After finding the line containing "At what coordinates should I click to accomplish: Click the 3" below, please output that line and each following one through the line containing "Given: Toggle the select-all header checkbox", exactly as written.

(Provided entries begins)

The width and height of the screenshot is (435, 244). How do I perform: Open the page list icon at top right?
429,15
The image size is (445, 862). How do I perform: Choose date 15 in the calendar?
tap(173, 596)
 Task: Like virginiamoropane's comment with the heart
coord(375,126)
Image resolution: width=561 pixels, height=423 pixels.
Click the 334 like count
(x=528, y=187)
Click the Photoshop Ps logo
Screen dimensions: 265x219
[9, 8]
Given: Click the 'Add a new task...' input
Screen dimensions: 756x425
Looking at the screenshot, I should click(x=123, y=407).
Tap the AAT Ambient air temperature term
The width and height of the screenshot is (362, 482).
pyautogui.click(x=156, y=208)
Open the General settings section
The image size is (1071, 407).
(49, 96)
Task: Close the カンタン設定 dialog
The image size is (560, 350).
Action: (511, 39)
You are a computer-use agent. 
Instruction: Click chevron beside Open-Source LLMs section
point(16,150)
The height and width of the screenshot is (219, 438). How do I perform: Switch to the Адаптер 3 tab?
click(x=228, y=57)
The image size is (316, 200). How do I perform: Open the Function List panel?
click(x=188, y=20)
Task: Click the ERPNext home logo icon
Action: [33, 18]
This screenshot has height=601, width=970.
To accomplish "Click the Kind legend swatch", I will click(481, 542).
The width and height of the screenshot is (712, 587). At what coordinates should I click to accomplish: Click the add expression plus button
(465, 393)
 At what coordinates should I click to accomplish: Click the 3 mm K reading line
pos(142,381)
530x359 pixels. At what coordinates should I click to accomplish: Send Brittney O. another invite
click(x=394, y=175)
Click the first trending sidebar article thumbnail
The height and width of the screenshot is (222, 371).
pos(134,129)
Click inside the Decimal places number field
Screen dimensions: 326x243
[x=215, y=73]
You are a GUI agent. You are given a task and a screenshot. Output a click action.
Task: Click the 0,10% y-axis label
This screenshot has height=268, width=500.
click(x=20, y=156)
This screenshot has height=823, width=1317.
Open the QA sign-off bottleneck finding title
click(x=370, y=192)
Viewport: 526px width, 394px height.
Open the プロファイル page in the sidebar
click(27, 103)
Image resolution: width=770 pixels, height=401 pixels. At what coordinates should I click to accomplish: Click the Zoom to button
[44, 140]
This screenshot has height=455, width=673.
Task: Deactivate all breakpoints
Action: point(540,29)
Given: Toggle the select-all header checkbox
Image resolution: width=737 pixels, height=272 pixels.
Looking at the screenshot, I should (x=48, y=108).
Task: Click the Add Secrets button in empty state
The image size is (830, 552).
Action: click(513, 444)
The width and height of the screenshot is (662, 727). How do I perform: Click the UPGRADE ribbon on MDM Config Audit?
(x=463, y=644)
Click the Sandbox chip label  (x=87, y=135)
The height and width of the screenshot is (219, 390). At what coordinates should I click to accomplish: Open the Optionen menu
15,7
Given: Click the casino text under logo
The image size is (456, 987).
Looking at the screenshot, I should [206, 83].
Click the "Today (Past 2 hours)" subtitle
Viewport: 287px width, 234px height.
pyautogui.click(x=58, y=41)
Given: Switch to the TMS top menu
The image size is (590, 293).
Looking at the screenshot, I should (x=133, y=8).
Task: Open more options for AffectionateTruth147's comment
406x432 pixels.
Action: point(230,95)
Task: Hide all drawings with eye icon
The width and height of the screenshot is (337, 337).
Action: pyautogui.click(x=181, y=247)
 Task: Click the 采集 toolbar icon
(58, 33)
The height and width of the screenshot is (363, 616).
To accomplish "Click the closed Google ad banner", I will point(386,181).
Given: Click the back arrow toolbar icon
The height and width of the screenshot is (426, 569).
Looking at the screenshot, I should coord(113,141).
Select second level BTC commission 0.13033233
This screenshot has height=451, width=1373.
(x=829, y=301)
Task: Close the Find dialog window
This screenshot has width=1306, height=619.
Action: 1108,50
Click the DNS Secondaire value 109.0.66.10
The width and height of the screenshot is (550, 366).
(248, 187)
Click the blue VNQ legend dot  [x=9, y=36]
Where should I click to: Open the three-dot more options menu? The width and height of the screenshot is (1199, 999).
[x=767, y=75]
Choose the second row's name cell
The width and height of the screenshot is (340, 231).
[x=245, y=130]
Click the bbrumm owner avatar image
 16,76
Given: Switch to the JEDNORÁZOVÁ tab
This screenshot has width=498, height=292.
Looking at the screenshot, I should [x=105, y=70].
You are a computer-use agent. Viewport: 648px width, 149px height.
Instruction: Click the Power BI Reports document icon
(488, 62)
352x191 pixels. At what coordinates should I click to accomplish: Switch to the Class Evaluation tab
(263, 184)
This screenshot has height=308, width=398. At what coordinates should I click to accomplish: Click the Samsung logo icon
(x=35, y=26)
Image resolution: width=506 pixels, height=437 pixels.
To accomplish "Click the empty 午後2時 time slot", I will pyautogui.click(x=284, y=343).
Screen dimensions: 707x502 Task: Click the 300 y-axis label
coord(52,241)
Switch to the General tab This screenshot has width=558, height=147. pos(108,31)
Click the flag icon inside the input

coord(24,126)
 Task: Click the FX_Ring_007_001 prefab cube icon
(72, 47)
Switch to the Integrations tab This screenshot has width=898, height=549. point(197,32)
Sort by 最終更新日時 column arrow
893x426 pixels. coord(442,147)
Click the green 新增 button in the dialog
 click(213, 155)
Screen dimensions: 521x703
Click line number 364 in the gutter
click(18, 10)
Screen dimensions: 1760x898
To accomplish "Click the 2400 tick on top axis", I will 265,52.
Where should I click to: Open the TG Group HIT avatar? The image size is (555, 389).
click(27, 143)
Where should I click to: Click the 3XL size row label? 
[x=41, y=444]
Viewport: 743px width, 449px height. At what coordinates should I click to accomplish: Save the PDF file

(Provided entries ends)

## Result of this exercise:
 At what coordinates should I click to accomplish: Click the 3 mm K reading line
pos(142,381)
530x359 pixels. At what coordinates should I click to accomplish: Send Brittney O. another invite
click(x=394, y=175)
Click the first trending sidebar article thumbnail
The height and width of the screenshot is (222, 371).
pos(134,129)
Click inside the Decimal places number field
Screen dimensions: 326x243
[x=215, y=73]
You are a GUI agent. You are given a task and a screenshot. Output a click action.
Task: Click the 0,10% y-axis label
This screenshot has height=268, width=500.
click(x=20, y=156)
This screenshot has height=823, width=1317.
Open the QA sign-off bottleneck finding title
click(x=370, y=192)
Viewport: 526px width, 394px height.
Open the プロファイル page in the sidebar
click(27, 103)
Image resolution: width=770 pixels, height=401 pixels. At what coordinates should I click to accomplish: Click the Zoom to button
[44, 140]
This screenshot has height=455, width=673.
Task: Deactivate all breakpoints
Action: point(540,29)
Given: Toggle the select-all header checkbox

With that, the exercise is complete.